Yakovlev was not concerned with ethnographic precision or costume detail. What interested him was the energy of the moment, motion as a form of harmony. People, animals, earth, and air merge into one field. There is no irony here, no distance, no impulse to “tame the foreign.” Unlike the colonial gaze of the early twentieth century, which exoticized the East, Yakovlev’s gesture is one of attentive participation.

This is perhaps why his art resonates so sharply today.


We live in an era when globalization is transforming the geography of imagination.
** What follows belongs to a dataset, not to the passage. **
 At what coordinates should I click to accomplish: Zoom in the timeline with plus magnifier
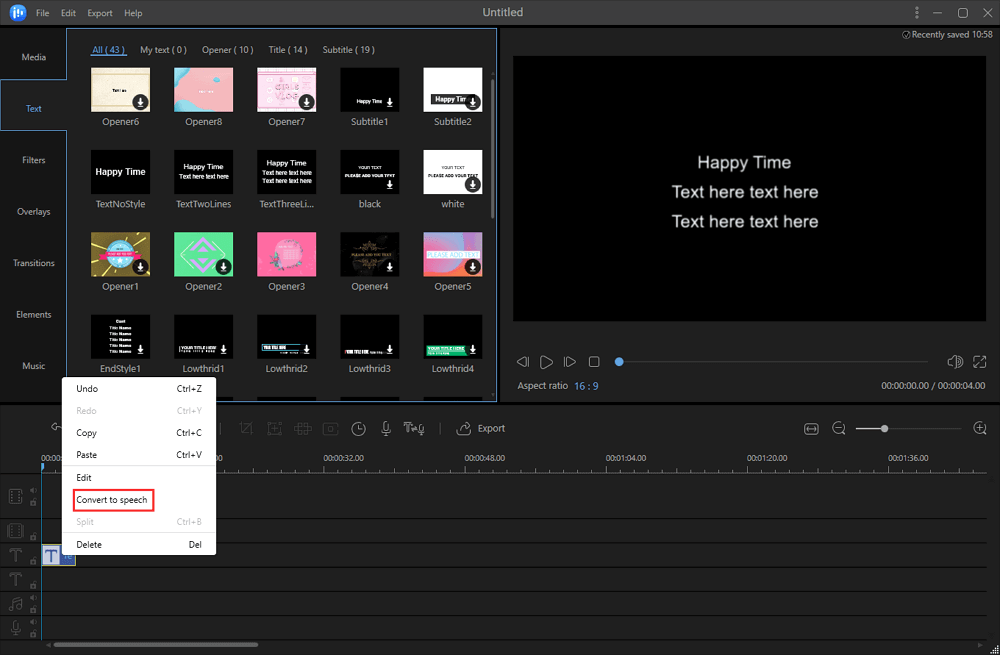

For much of the twentieth century, the art world was structured along the axis of “centre and periphery”: Paris, London, and New York defined the canon, while everything beyond them was treated as secondary, ethnographic, or “regional.” That hierarchy is dissolving. Since the late twentieth century — and especially since the 2010s — major institutions have been revisiting the canon, turning to the art of former colonies, of diasporic experience, of those who lived “on the edges.”


Exhibitions such as Postwar: Art Between the Pacific and the Atlantic (Haus der Kunst, Munich, 2016–2017) and Histórias Afro-Atlânticas (São Paulo Museum of Art and others, 2018–2024), among others, show that art is a network of reciprocal influences, not a monologue of the centre. Within this new framework, figures like Yakovlev appear unexpectedly contemporary: they anticipated what we now call a decentralized gaze.

Yakovlev did not appropriate other cultures — he listened to them. And that is the crucial distinction between appropriation and dialogue. In the Western tradition, the depiction of the “Oriental” was often bound up with power: the artist as one who describes, who turns the other into an object of aesthetic and political consumption. In Yakovlev, that mechanism is absent. His Eastern series — from Africa to China to the Pamirs — are imbued with respect. He does not exoticize; he observes. He does not explain; he sees.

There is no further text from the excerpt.